Over the past two months, the cryptocurrency market has experienced a notable shift: institutional liquidity is increasing as major global banks quietly expand their digital-asset operations. While retail sentiment remains mixed, institutional infrastructure has advanced faster than at any point in the past five years.
Banks Expand Crypto Custody and Settlement
In late 2025, several large financial institutions in Europe and North America announced new crypto-custody frameworks and settlement tools. These services allow institutional investors to hold, move and collateralize digital assets under regulated conditions.
This development improves liquidity because institutions can now operate with higher confidence and compliance.
Tokenization Platforms Accelerate Adoption
Another major trend emerging in the last two months is the rapid growth of tokenization platforms. Banks and asset managers are increasingly converting real-world assets — bonds, funds, commodities and even short-term credit — into blockchain-based tokens.
This process reduces settlement times and increases transparency, driving more capital into the crypto infrastructure layer.
Market Depth Improves Across Key Exchanges
Institutional activity has strengthened order-book depth on major exchanges.
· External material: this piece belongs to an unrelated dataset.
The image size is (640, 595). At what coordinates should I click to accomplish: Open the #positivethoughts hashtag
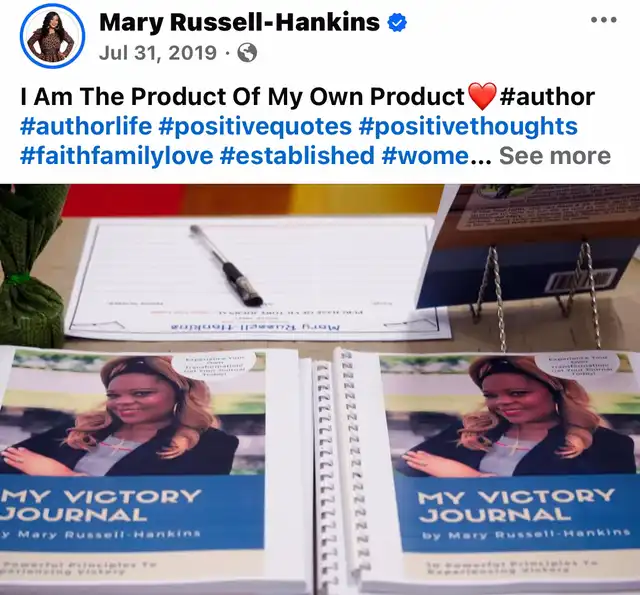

Analysts note that spreads for top crypto pairs have tightened, especially during high-volume sessions.
With more liquidity providers entering the market, volatility remains high but becomes more tradable, giving the market a more mature structure.
Regulation Helps, Not Slows Down
Contrary to previous years, regulation is now helping institutions enter rather than pushing them away.
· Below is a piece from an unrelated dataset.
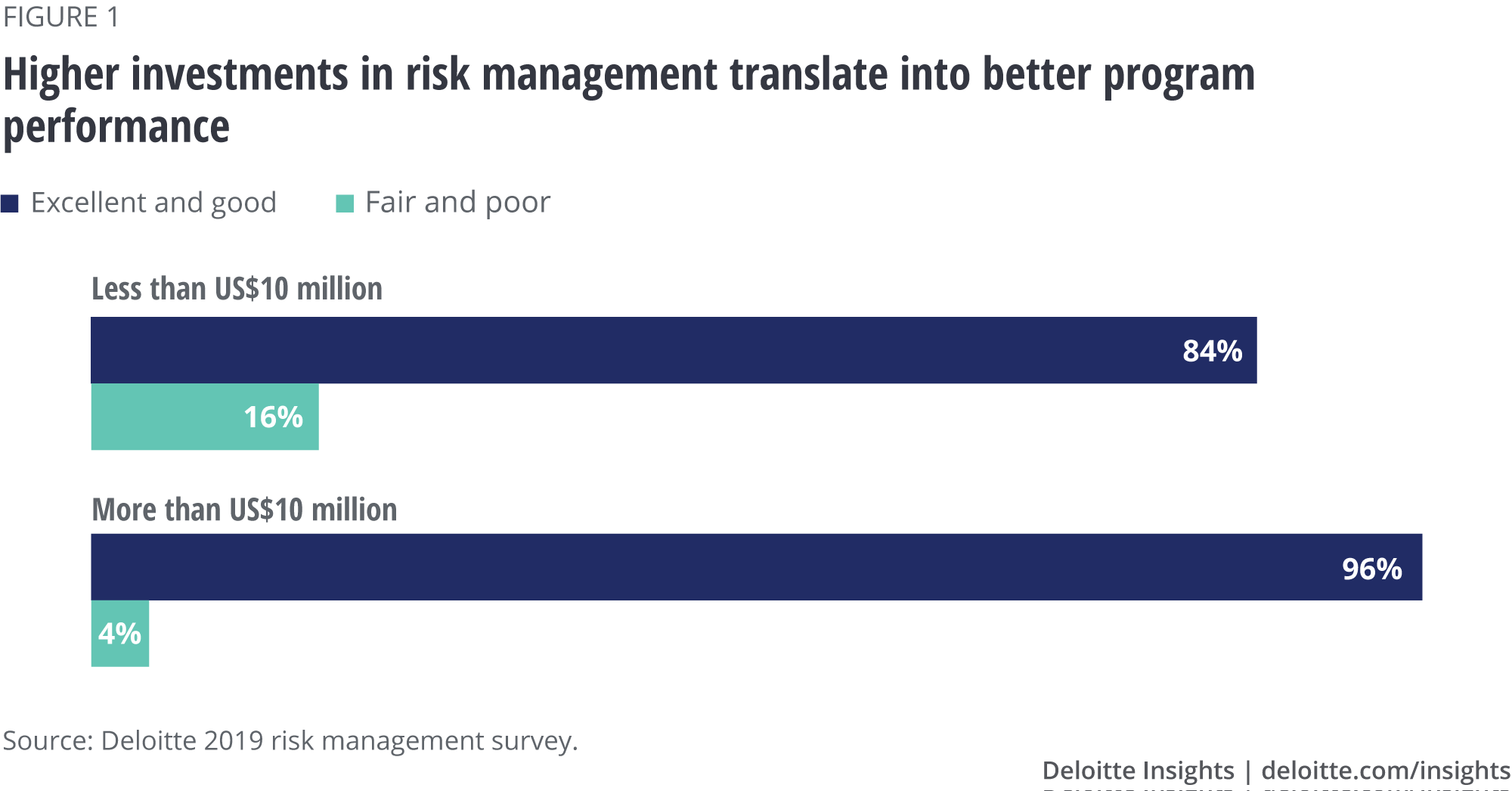The image size is (1512, 791).
Task: Select the 'Fair and poor' legend label
Action: tap(457, 203)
New rules introduced in the EU (MiCA), Singapore, the UK and parts of the U.S. offer clearer guidelines that institutions can follow safely.
This regulatory clarity is one of the main reasons liquidity has expanded in the last eight weeks.
Outlook for Early 2026
If current momentum continues, 2026 could mark the strongest institutional presence in crypto to date. With custody, tokenization and liquidity improving simultaneously, digital assets may enter a new phase where professional capital plays a dominant role in market structure and price formation.